Coro version 1.7 provides many new features, enhancements, and fixes:
New features
This section describes the new features that we’re releasing with version 1.7.
Remote disk encryption
Note: This feature is supported on installed drives only. It is not yet available for removable drives.
Coro now enables remote disk encryption for MS Windows endpoint devices. When you encrypt an endpoint remotely, the encryption key is automatically stored in the device details from the Coro Console.
For any device, you can see the list of drives and their statuses under Actionboard > Devices > View. Additionally, tickets are generated for the vulnerability Unecrypted Endpoint Drive for supported endpoints when at least one of their drives is unencrypted. In this case, the device details per drive also appear in the ticket itself.
For more information, see Endpoint encryption.
The domain and violater search operators are now available from a dropdown in the search field from Ticket Logs. This is the first of many additional operators we plan on adding.
Enhancements
Following are enhancements to existing features that we’re releasing with version 1.7:
- The user interface, error messages and notifications for Coro Agent on Windows have been improved.
- Search filters have been added for the Devices page.
- Last known IP and the related timestamp in UTC format was added to the device details in the **Devices** area.
- Google and Office email message IDs now appear in email tickets and notifications.
- Access permissions violation tickets are now handled with G2 logic, as described in Release Notes v1.5.
Fixed issues
- After an email is marked as safe, there is now an Activity Log message that the email has been moved to the Inbox.
- The first time an admin is invited to a workspace, they are also added as a protected user.
- When the admin deletes a group, the admin themselves is not deleted.
- Specific sensitive keyword combinations that include a space now trigger tickets.

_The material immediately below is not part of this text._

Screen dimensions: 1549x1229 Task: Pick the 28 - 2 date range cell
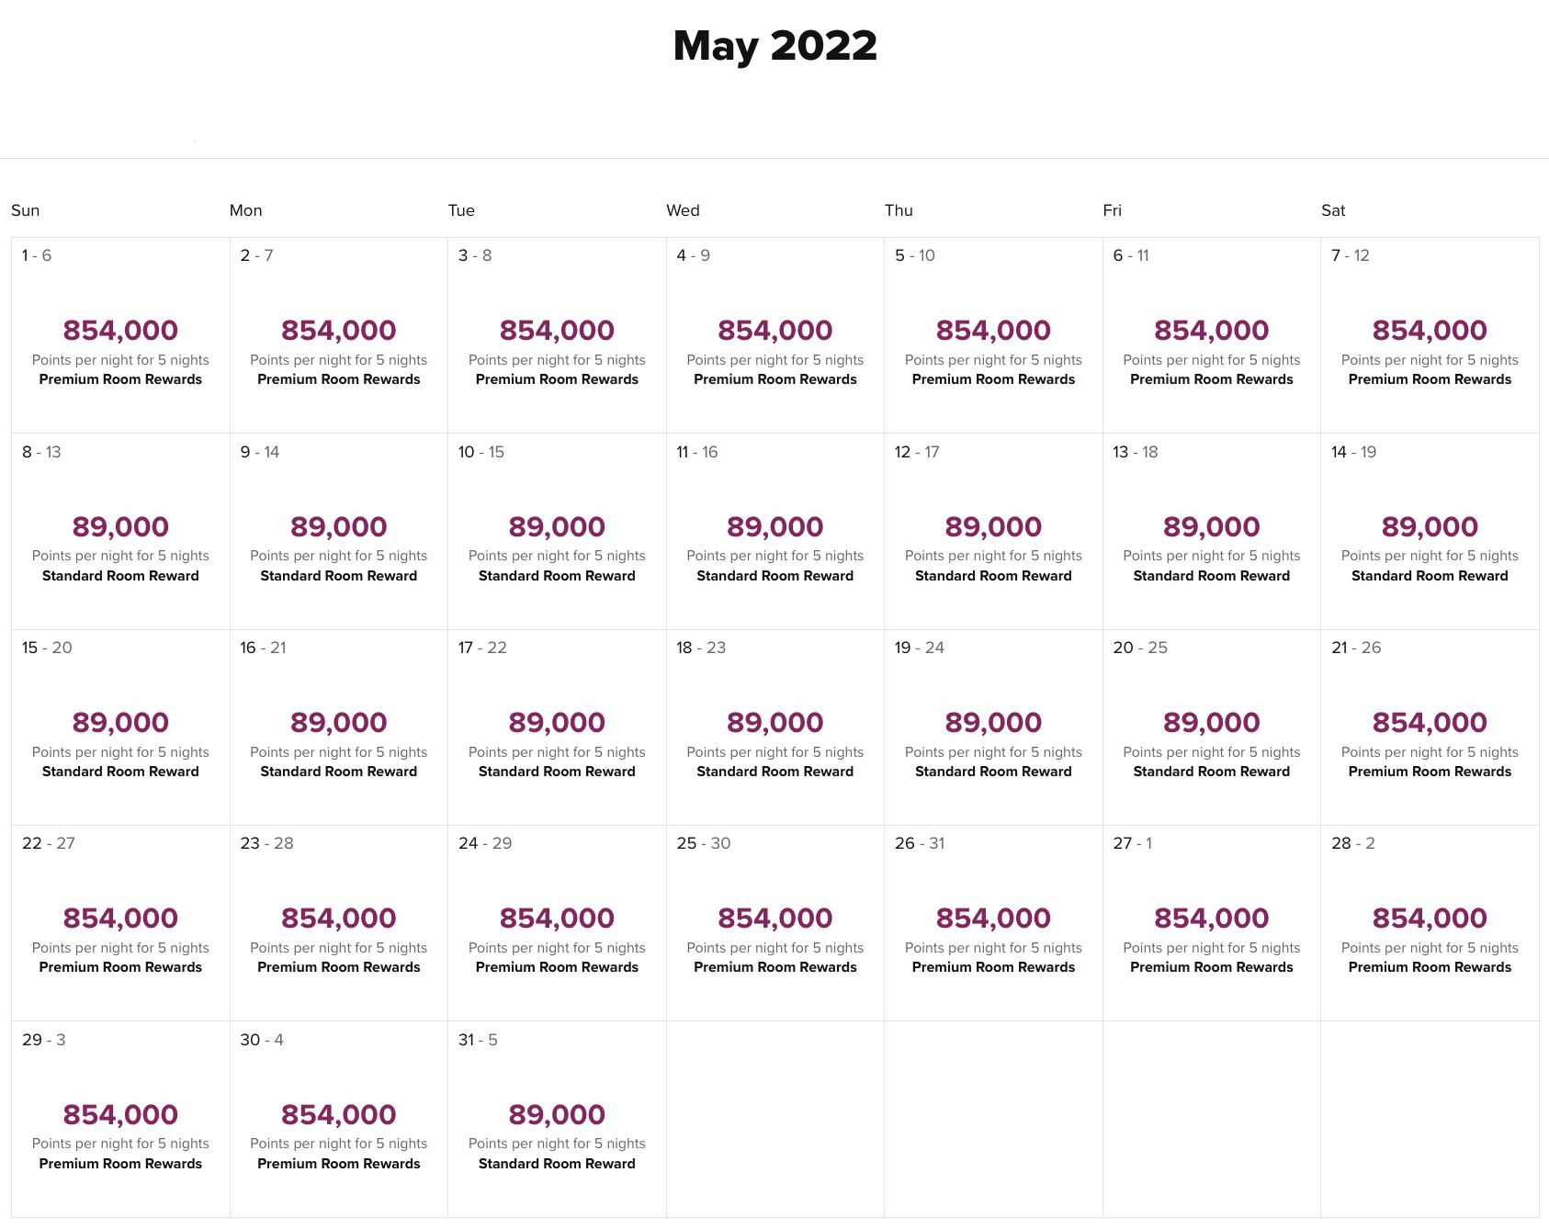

- Clicking All activity in a specific ticket in the Ticket Log now correctly displays all activity relating to the specific ticket only.
- In keeping with Microsoft's naming, Coro has updated all "Office 365" labels in the Coro Console to "Microsoft 365". Nothing has changed with respect to functionality.

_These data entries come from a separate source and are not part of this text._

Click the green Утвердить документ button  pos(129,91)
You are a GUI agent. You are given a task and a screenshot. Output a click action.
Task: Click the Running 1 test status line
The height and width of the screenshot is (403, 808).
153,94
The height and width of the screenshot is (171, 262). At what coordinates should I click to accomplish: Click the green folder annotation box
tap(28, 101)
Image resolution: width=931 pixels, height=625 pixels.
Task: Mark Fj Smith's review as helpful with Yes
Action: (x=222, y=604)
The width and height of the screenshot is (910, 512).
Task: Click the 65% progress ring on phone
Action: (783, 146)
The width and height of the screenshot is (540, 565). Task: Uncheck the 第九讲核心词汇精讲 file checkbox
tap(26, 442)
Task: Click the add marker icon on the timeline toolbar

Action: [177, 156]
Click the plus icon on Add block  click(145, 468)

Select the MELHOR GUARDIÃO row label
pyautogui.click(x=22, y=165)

- When filtering ticket types in the Ticket Log, types are displayed in the same order in which they are displayed in the corresponding Actionboard areas. For example, if you filter on Users in the Ticket Log, the options in Types are in the same order in which they are displayed in the Users area under the Actionboard.
- When device users resolve a vulnerability (for example: Device Password Missing) themselves, Coro recognizes the fix and the related ticket is now closed automatically.

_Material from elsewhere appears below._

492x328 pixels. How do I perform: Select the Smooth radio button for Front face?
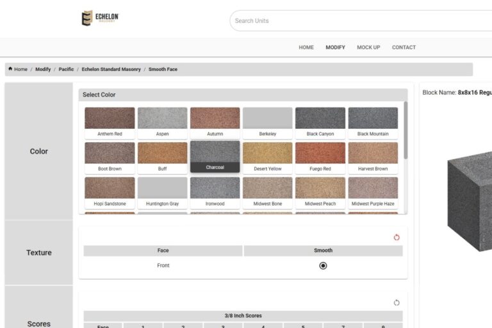point(323,265)
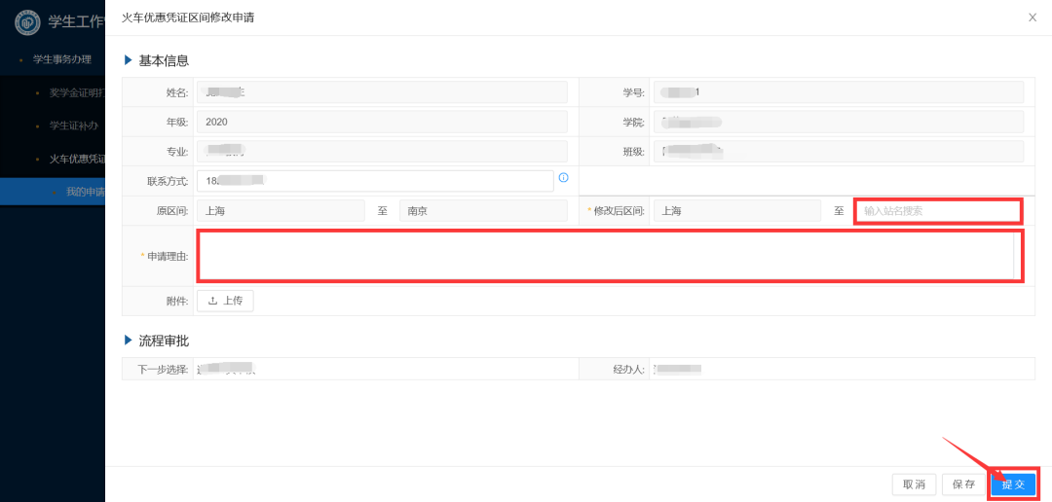Open the 奖学金证明 sidebar item
The height and width of the screenshot is (502, 1052).
(x=76, y=93)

- The "When" section in email tickets now reflects the event creation time and not the sent time.
Known issues
The remote scan, originally published in the release notes for v1.5 will only be available starting from v1.8 for endpoints that are updated with the relevant agent. Agents can be found and downloaded from your workspace at Control Panel=>Endpoint Devices.
Miscellaneous updates
We've made many changes and improvements across the Coro Console, including fixes and enhancements to the UX, improved messaging, fixes to the sign-in flow, additional allow-listed processes and other similar items.